In the records below, find each line with the word "Expand" and copy it.

= Beginning of Section =

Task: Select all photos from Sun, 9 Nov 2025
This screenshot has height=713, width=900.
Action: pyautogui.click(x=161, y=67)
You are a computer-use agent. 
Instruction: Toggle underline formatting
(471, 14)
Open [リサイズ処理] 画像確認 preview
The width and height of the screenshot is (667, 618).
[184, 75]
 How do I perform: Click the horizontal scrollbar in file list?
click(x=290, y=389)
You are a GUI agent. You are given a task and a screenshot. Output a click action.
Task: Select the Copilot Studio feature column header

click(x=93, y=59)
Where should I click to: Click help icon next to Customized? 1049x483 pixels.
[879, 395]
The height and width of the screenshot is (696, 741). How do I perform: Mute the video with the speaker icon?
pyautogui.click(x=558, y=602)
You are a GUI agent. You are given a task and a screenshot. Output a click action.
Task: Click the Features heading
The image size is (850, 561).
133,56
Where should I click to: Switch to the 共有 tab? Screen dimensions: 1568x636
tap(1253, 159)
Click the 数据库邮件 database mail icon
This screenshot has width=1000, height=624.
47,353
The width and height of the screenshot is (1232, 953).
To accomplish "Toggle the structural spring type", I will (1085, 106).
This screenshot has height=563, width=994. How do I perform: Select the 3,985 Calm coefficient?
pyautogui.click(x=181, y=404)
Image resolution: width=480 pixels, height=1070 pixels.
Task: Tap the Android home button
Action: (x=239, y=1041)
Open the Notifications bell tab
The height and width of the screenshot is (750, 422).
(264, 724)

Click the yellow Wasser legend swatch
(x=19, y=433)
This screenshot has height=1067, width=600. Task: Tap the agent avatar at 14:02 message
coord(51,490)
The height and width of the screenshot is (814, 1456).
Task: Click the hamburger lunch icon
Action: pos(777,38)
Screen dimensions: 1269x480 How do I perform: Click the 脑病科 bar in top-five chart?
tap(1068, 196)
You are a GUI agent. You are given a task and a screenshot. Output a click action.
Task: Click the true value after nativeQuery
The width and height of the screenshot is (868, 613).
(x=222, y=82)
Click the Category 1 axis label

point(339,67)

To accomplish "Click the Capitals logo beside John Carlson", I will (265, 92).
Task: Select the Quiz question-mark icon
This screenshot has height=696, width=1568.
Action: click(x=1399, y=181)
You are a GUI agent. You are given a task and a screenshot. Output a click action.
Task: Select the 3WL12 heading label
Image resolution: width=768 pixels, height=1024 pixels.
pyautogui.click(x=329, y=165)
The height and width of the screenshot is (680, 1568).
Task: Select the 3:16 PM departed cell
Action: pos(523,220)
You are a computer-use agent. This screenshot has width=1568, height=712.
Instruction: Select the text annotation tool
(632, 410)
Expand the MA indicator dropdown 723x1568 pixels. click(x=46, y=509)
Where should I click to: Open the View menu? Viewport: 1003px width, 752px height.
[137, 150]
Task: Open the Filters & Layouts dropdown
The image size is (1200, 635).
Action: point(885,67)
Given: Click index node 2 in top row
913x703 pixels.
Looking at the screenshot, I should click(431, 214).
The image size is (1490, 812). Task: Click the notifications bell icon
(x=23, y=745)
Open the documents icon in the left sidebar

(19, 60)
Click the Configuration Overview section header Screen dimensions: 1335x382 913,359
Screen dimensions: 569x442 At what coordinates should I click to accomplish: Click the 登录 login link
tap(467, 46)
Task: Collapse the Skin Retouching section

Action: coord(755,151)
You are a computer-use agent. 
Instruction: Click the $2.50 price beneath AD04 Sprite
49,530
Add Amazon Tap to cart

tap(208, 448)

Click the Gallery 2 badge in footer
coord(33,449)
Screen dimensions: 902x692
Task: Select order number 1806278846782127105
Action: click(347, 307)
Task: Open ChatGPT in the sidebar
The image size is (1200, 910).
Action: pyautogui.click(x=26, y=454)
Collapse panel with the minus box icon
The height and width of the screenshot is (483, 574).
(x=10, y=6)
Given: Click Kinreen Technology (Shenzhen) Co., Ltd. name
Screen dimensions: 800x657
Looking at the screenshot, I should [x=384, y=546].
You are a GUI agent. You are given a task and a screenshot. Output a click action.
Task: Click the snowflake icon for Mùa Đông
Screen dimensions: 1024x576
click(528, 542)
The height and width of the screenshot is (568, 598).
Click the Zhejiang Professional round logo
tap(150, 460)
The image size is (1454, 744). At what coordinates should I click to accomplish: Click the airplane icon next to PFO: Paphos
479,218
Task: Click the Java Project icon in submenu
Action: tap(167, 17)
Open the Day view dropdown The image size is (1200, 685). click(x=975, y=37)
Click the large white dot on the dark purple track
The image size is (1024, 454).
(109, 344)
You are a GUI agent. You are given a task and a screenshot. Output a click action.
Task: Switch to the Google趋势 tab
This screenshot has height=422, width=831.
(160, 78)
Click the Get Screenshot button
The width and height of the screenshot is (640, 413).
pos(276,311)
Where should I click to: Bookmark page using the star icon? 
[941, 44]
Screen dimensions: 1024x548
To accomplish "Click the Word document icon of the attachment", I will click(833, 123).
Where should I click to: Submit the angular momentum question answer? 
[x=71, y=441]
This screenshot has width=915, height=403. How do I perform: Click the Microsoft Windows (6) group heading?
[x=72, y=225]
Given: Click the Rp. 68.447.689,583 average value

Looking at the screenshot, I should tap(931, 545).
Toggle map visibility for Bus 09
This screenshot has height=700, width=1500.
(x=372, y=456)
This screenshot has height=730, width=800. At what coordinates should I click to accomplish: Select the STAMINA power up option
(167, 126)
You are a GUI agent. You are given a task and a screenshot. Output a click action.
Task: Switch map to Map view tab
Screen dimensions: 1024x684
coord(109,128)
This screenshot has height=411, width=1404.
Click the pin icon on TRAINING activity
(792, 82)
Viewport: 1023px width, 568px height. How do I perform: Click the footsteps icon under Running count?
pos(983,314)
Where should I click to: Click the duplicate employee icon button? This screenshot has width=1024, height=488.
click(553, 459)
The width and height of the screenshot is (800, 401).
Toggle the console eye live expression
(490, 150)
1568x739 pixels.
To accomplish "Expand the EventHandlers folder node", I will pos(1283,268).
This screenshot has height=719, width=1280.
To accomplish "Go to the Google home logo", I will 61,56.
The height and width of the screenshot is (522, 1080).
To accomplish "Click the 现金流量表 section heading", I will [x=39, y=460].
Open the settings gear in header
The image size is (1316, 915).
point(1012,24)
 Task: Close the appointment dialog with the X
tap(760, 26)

= End of Section =

Expected output:
Expand the MA indicator dropdown 723x1568 pixels. click(x=46, y=509)
To accomplish "Expand the EventHandlers folder node", I will pos(1283,268).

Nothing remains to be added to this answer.